Natures wonders: orangutans use pain killer plants (Introduction)

by dhw, Sunday, April 08, 2018, 11:08 (49 days ago) @ David Turell

QUOTE: In creatures such as insects, the ability to self-medicate is almost certainly innate; woolly bear caterpillars infected with parasitic flies seek out and eat plant substances that are toxic to the flies. But more complex animals may learn such tricks after an initial discovery by one member of their group. […] That behavior may then have been passed on to other orangutans.

DAVID’S comment: […] the above comment about woolly bears suggests their behavior is instinctual.

dhw: Everything has to have a beginning. How did the woolly bear caterpillar first learn to self-medicate? Your comment and that of the researchers simply reeks of “large organisms chauvinism”.

DAVID: I simply agreed that the orangutan usage was a local event, like the hundredth monkey story in the Pacific islands, and the woolly bear was instinct. Insects do develop instincts don't they. You just like to deploy Shapiro's quote.

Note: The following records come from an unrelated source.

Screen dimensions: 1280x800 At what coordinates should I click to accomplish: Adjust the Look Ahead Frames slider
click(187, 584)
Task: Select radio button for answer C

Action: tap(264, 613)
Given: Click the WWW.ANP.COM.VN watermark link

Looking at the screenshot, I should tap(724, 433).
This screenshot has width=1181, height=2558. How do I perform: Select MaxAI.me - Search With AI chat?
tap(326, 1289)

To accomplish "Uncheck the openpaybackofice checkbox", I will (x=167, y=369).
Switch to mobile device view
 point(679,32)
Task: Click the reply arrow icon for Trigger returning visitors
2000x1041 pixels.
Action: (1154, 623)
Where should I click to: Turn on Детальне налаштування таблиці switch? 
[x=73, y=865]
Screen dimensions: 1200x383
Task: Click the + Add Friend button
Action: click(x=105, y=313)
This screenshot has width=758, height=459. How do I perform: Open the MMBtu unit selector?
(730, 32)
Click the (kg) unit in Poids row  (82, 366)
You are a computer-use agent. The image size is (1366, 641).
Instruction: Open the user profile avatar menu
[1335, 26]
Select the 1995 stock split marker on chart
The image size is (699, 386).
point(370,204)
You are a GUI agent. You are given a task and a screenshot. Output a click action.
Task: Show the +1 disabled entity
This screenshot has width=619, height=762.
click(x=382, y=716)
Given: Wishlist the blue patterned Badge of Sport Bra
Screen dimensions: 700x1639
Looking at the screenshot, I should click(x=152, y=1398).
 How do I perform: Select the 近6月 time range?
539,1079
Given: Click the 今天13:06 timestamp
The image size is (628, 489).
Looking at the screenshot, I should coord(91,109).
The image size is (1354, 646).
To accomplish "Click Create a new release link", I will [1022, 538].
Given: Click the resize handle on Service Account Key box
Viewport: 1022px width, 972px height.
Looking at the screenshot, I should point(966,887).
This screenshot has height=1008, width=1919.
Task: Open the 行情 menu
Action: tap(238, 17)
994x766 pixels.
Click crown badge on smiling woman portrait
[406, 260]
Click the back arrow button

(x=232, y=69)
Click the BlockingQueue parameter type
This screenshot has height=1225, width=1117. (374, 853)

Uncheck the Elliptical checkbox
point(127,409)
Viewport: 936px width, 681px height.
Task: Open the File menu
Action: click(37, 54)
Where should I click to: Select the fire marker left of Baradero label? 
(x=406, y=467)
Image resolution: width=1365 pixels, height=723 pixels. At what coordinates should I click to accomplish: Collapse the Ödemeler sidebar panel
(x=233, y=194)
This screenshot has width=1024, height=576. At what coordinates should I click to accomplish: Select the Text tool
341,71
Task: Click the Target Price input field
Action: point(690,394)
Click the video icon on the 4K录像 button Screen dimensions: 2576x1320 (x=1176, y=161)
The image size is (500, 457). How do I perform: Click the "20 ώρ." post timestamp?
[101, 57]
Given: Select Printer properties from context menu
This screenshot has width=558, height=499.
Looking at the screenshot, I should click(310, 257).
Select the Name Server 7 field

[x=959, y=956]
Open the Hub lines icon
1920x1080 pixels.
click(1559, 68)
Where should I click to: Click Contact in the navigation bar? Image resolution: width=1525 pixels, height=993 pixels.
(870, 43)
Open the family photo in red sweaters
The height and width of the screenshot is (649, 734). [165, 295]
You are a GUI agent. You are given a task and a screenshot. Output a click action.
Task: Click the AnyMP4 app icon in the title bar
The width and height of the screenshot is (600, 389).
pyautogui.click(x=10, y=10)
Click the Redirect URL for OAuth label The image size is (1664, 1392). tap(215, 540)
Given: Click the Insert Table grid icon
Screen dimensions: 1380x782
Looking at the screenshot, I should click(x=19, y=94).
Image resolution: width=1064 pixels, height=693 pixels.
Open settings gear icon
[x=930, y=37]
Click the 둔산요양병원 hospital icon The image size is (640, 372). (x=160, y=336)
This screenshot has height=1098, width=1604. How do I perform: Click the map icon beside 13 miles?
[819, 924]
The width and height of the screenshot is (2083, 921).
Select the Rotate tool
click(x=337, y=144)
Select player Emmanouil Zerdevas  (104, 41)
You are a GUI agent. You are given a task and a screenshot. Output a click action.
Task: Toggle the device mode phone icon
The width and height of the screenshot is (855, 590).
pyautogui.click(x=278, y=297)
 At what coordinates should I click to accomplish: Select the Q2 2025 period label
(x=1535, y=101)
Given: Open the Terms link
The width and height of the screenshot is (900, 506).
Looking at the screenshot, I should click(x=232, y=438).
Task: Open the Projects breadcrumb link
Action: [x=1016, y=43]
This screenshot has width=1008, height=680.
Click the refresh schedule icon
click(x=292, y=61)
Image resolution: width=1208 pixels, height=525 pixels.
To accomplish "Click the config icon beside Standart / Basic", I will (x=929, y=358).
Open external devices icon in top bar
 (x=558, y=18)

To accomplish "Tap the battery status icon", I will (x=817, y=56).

The authors believe that the more complex animal must have made the discovery and passed it on, whereas the knowledge was “innate” in the less complex insect. The latter ties in with your belief that smaller organisms have been preprogrammed by your God, and only larger organisms can make discoveries and use their own intelligence. Why shouldn’t the process of self-medication have begun with an individual woolly bear making the discovery and passing it on? All instinctive behaviour must have an origin, but you and the authors assume that only large organisms can work things out for themselves. I quote Shapiro because there is no other explanation for the refusal to consider even the possibility that small organisms might be intelligent.